CITATION: Urso v. Greater Sudbury (City), 2017 ONSC 1746
DIVISIONAL COURT FILE NO.: 1019-15
DATE: 2017-03-23
ONTARIO
SUPERIOR COURT OF JUSTICE
DIVISIONAL COURT
BETWEEN:
Gerald Urso and Elise Urso
Plaintiffs/Respondents
– and –
City of Greater Sudbury
Defendant/Appellant
Gerald Urso and Elise Urso, acting in person
M. Leef, for the Appellant
HEARD: March 8, 2017
REASONS FOR JUDGMENT
A.D. KURKE, J.
Overview
[1] The appellant appeals against the Small Claims Court judgment of Deputy Judge Victor Vere of November 17, 2015, in which he found the appellant liable in negligence for damage caused to the respondents’ vehicle, and awarded damages of $3,026.48 as against the appellant.
[2] For the following reasons, the appeal is dismissed.
Facts
[3] This was a straightforward case. There were two witnesses called on the trial of this matter.

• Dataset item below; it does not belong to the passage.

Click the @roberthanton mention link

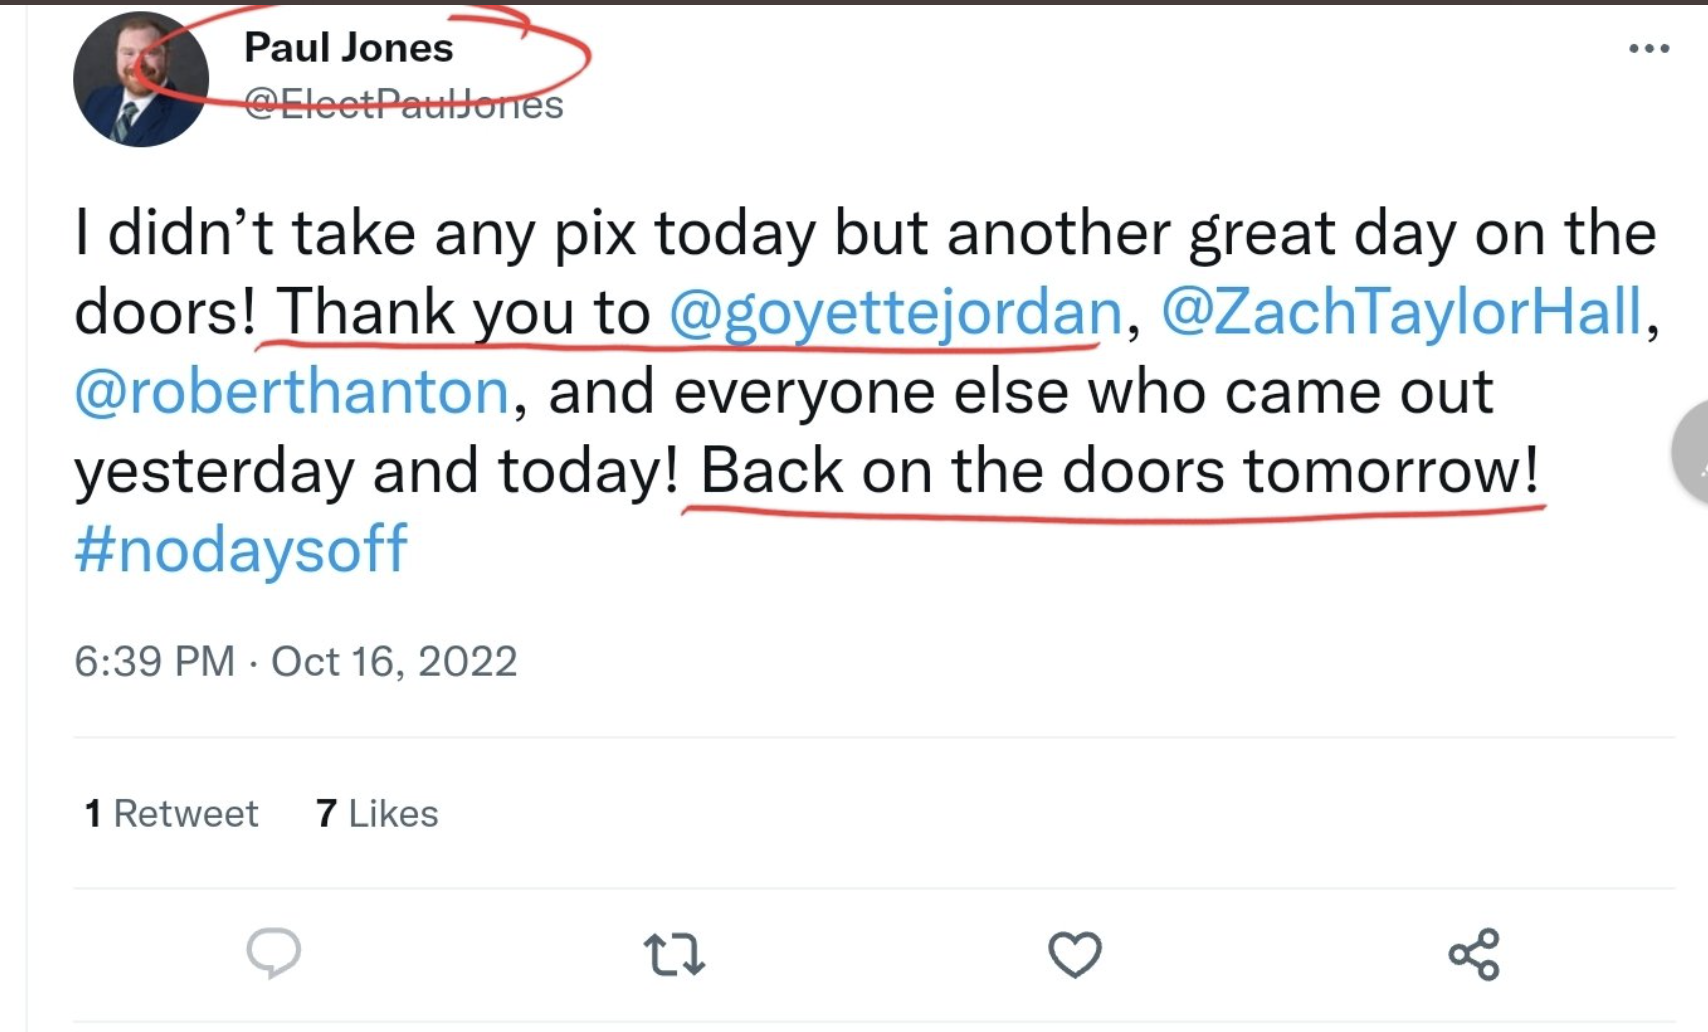coord(292,391)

[4] Elise Urso (“Urso”) testified for the respondents and described the incident that damaged her Toyota vehicle. At about 11:30 a.m. on May 22, 2013, Urso was driving her vehicle in Sudbury. While making a slow turn at the intersection of Douglas and Regent Streets, her vehicle dropped into a hole in the street which was filled with water, effectively disguising its depth. Urso noted no flashing warning devices in place, or sandbags in the hole at that time. Her almost-new car suffered considerable damage to its undercarriage, as recorded in dealership repair invoices that were filed, totalling $3,026.48.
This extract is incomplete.